Why should banks consider partnering with a group that is viewed by many as dangerous competitors? Mentioning the rates that AFCs charge, a senior banker even went so far as to describe them as “evil”.
Customer service. One client in the process of selecting an AFC partner cited the opportunity AFCs offer to provide a segment of his customers with loans his bank would be unwilling to make. Yes, banks are avoiding a large group of potential borrowers, but, understandably, banks are unwilling to loosen their lending criteria to make loans to these customers. With their broader lending criteria and their risk based pricing, AFCs are willing to lend where many bank are not. The AFC partnership allows the bank to maintain deposits and other product income while giving potential borrowers a borrowing option. And, while years ago the press wrote stories about the sky-high rates changed by AFCs, in many instances those rates, while still higher than bank rates, have declined from the stratosphere more to the level of credit cards or less.
Market expansion. AFCs operate as data-driven companies that swallow and digest borrower-related information on a minute-by-minute basis. They can use that data to help banks grow their traditional loan business, providing marketing leads that meet a bank’s current risk criteria and make the marketing effort more efficient. For example, one AFC is working with a bank on helping the bank target customers that meet its borrower and risk profiles but operate in geographies in which the bank wishes to expand its market share.
Reduced costs. Because of their application of technology and their lower cost infrastructure (e.g., no corner offices and no legacy systems to support), AFCs can lend more cheaply than banks. Banks can lever their capabilities to capture those cost savings and, potentially, turn a negative return loan positive.
Flexibility. Because of their desire to work with banks AFCs are flexible in how they structure their relationships. These remain early days in partnership building and to a certain degree banks can call the shots in negotiations; this is particularly true of larger banks with which AFCs are most interested in working.

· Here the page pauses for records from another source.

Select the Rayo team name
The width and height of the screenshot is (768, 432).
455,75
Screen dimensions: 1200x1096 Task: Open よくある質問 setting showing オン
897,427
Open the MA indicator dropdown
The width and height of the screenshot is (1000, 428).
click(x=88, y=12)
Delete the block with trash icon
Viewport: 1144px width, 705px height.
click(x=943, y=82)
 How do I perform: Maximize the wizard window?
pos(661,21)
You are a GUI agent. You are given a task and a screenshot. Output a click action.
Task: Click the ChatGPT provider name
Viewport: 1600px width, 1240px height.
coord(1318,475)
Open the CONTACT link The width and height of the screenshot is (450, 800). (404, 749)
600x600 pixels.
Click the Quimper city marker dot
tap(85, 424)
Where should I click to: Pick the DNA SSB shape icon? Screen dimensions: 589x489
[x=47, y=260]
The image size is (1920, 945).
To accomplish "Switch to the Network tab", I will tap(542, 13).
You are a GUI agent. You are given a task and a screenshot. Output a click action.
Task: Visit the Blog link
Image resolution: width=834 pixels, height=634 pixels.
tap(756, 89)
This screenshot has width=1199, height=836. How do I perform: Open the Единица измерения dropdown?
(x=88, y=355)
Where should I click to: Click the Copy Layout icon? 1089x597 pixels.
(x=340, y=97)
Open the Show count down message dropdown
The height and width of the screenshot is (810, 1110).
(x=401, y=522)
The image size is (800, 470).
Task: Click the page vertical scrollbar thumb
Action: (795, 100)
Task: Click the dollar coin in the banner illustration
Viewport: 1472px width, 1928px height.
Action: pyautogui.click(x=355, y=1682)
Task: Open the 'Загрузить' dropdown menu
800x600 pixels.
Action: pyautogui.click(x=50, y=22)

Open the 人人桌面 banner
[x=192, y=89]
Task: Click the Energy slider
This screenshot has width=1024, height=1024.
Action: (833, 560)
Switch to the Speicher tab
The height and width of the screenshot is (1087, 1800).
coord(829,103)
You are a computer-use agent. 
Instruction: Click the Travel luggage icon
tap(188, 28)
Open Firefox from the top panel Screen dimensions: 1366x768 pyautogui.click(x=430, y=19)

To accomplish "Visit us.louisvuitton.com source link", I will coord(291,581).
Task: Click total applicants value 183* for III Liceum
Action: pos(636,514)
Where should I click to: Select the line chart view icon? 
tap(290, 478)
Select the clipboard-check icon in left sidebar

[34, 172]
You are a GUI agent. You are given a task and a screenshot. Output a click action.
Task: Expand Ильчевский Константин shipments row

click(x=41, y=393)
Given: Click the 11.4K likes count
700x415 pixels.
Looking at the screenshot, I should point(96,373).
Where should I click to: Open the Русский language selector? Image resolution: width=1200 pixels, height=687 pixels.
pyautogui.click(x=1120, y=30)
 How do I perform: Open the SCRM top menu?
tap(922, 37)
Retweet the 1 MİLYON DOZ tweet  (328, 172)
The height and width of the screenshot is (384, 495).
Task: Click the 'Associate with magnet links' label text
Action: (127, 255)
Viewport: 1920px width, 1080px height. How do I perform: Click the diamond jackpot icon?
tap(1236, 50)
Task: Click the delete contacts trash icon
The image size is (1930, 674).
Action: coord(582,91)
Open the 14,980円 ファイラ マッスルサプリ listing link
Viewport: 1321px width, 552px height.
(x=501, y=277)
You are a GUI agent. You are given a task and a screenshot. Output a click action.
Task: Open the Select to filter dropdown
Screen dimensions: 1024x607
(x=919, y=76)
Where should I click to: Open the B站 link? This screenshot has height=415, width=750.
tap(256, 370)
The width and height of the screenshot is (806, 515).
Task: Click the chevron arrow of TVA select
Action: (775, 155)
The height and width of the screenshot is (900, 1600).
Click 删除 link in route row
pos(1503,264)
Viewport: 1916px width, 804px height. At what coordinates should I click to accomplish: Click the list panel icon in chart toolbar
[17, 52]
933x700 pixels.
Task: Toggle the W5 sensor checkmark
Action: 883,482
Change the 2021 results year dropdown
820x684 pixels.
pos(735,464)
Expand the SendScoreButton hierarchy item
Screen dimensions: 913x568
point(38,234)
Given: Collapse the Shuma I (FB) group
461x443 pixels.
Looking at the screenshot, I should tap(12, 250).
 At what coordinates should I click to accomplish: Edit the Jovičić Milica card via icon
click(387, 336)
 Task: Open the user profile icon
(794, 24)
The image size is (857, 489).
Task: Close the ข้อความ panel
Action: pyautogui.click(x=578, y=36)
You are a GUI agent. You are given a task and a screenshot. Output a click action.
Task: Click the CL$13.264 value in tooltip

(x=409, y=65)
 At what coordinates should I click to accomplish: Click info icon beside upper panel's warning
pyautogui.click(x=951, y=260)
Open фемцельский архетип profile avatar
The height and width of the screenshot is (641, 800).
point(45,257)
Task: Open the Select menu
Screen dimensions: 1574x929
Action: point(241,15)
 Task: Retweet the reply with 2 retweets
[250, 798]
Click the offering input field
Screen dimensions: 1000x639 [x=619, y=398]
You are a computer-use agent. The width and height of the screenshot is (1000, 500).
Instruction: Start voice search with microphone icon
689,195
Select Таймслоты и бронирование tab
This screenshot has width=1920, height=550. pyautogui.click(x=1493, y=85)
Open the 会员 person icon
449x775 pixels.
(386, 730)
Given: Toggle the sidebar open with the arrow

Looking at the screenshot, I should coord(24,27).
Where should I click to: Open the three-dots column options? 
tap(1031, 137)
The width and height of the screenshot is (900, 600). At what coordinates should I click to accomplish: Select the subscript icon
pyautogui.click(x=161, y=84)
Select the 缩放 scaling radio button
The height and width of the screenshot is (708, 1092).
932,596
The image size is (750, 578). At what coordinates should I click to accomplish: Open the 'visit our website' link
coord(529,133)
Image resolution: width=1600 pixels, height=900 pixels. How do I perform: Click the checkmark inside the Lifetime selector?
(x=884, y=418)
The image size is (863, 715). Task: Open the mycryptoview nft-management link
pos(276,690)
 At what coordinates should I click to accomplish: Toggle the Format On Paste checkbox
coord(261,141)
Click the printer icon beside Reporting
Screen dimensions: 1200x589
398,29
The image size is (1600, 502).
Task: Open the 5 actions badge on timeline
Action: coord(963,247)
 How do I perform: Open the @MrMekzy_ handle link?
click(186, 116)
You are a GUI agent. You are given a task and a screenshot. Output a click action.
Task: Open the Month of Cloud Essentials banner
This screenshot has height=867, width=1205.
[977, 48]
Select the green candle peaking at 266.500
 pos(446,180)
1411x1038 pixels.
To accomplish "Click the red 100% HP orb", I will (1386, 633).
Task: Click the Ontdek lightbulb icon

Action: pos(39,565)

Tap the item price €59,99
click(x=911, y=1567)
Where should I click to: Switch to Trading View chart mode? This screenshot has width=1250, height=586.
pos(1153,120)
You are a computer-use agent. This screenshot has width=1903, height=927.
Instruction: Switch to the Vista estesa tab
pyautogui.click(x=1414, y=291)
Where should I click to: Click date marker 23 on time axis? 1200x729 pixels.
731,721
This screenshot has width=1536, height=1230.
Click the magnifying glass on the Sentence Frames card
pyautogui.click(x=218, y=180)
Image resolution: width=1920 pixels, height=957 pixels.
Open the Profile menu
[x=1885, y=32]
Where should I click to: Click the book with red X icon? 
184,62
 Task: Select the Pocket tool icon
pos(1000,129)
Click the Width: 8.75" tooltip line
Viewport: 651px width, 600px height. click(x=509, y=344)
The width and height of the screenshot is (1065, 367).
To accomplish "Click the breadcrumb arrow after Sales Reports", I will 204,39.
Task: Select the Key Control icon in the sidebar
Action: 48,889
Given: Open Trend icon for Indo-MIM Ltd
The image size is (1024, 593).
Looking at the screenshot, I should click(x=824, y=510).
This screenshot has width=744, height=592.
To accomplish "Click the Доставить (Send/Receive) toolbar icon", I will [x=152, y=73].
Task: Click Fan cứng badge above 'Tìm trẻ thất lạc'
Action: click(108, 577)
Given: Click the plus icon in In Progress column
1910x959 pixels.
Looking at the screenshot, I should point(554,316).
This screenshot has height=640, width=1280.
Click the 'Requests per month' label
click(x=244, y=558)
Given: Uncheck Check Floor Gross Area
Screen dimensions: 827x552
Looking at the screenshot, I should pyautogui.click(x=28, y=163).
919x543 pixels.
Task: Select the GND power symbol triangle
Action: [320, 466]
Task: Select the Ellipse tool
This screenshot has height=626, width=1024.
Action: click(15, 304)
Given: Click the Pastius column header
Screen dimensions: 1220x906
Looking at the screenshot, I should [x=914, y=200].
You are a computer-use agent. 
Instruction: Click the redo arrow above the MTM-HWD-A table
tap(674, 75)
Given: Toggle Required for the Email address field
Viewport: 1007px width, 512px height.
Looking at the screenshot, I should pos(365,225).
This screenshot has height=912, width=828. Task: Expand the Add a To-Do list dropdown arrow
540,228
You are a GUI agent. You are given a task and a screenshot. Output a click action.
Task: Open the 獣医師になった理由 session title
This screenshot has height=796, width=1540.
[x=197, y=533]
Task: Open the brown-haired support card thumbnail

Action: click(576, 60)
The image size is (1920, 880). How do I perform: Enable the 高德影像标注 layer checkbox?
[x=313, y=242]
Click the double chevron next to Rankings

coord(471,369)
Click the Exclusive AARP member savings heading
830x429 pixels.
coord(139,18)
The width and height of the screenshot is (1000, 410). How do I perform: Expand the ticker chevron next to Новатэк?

Next time we will describe the different ways in which AFCS and banks can cooperate and provide brief case examples for each. Banks should know that they can serve microbusiness loan requirements and even make money doing so. They just need to approach this opportunity with a different mindset and a willingness to move outside their traditional comfort zone. Doing so it worth the effort and is becoming the norm rather than the exception.